* _Excerpt provided_:

Living Well with Kidney Cancer

Transcripts from Video

Over the last 15 years there’s been a renaissance. There are patients that are coming in rocking grandkids on their lap that really, 12, 15 years ago, you didn’t think they would be here. And that’s what I tell patients, that even patients with large kidney tumors that come in as localized disease, about 30% of them will have a recurrence and even in that situation there are so many options and there are so many ways to, if not cure, to make this a chronic problem that is manageable, that can be controlled for years and potentially even decades.

Alexander Kutikov, MD, FACS

Fox Chase Cancer Center

Whenever a patient is diagnosed with a new diagnosis of kidney cancer, it’s really important to have a comprehensive care team that is focused not just at providing what’s the best treatment per se, like systemic therapy, but actually looking at the person as a whole. One of the biggest questions patients ask is, “what do I eat? What do I do? What can I do? How can I exercise?” So linking in with a nutritionist or potentially it’s physical therapy and occupational therapy, potentially a social worker to help with, how do you tell the family? How do you tell children? How do you cope with this illness? So it’s that integrated team of the oncologist, surgeon, radiation oncologist, and the lots of other ancillary support that comes with a new diagnosis of cancer.

Rana McKay, MD

University of California, San Diego

A lot of us are very private with our health and a lot of patients, they live in the world, they’re healthy, they want to maintain that, so a lot won’t share their diagnosis with others. I had a young patient who said, “you know this probably isn’t a question for you, but how do I tell people?” And I said, “that is a question for me and here are my suggestions.” And there are ways to sort of tell people in a broad sense. I can help patients with what to say to help frame it correctly but if you don’t tell your community they can’t be there for you. And all these folks have, have a community of people who want to help them so I would say, be open, engage your community, lean on them. They feel great helping you and you’ll need their support going through this.

Elizabeth Plimack, MD

Fox Chase Cancer Center

When I finished my residency some 20 years ago, if you had stage four metastatic kidney cancer, on average you lived about 10 to 12 months. I’m halfway through my career now, 20 years deep, the survival is now six times better. That’s like antibiotics being discovered or vaccines being discovered yet you had something that was basically untreatable and incurable and you’ve rendered it completely treatable, sometimes curable. We’re not with one yet but what inspires me is the fact that such huge amounts of progress have occurred in the half of my career that I’ve experienced and I can’t imagine what the next half is going to look like.

Robert Uzzo, MD, MBA, FACS

Fox Chase Cancer Center

There is a temptation from family and friends to try to fix things, to try to make everything better. Ultimately, what a patient who has a new cancer diagnosis needs is for family and friends to be there, to support them and for the occasional hug.

Dr. Moshe Ornstein, MD, MA

Cleveland Clinic

We are pushing the envelope. And now patients with kidney cancer, they’re survival’s measured in years and years compared to what we had in the past, so the future is bright.

* _What to do_:
Reproduce the kidney cancer transcripts starting at "Robert Uzzo, MD, MBA, FACS" and ending at "the occasional hug.", substituting "loved ones" for every occurrence of "family and friends". The recorded data are separate material and bear no relation to the kidney cancer transcripts.

(Recorded data)
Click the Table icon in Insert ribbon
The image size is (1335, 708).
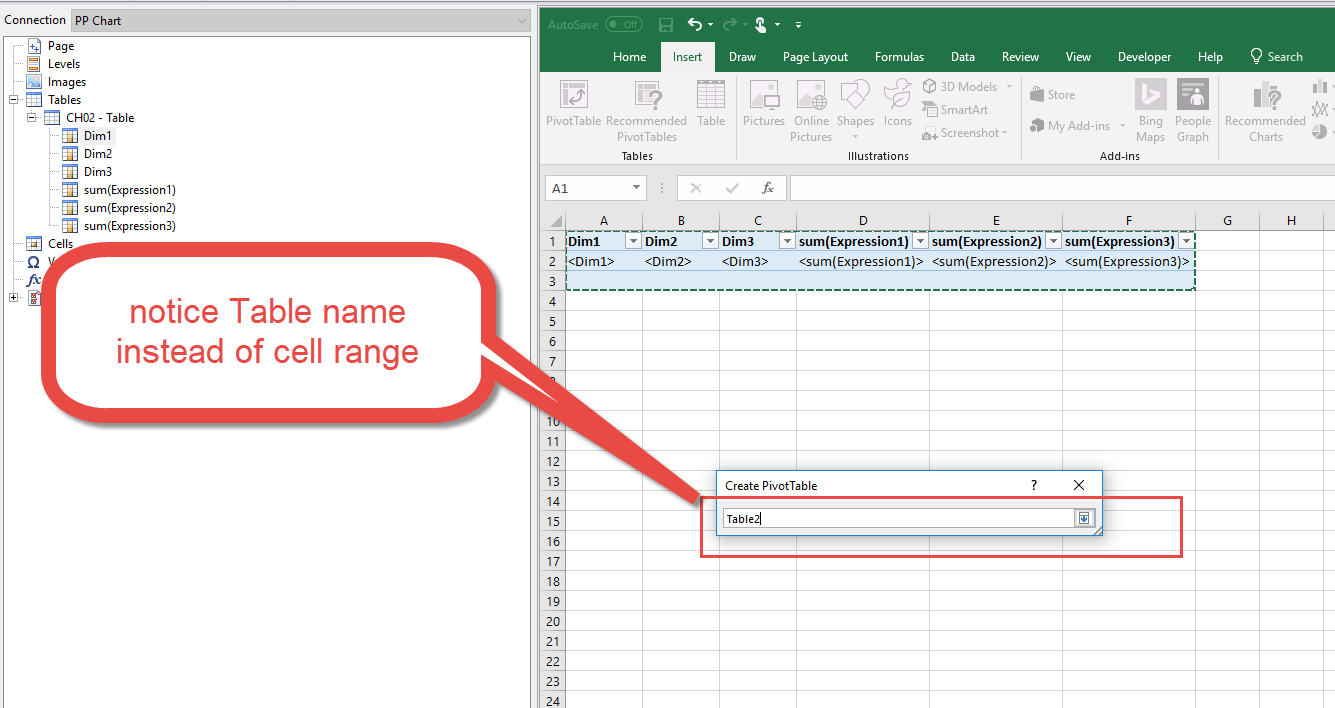point(711,104)
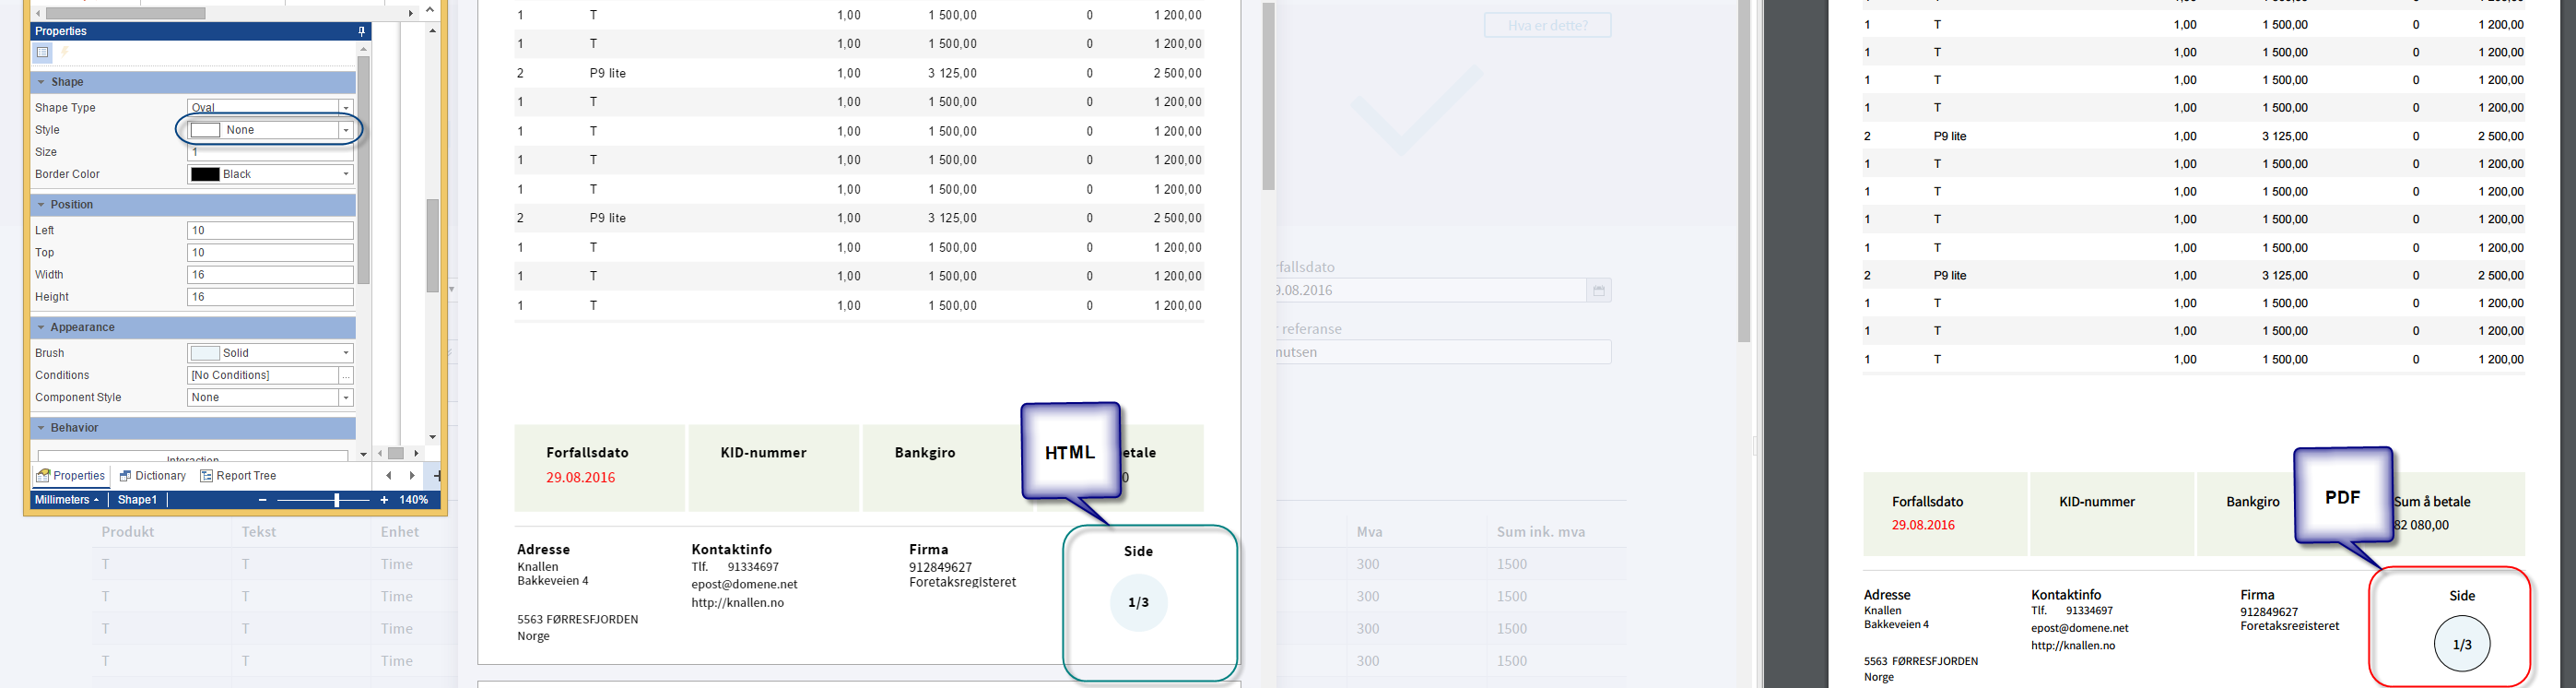
Task: Show the properties list view icon
Action: tap(43, 52)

* _Answer to the problem_:
Robert Uzzo, MD, MBA, FACS

Fox Chase Cancer Center

There is a temptation from loved ones to try to fix things, to try to make everything better. Ultimately, what a patient who has a new cancer diagnosis needs is for loved ones to be there, to support them and for the occasional hug.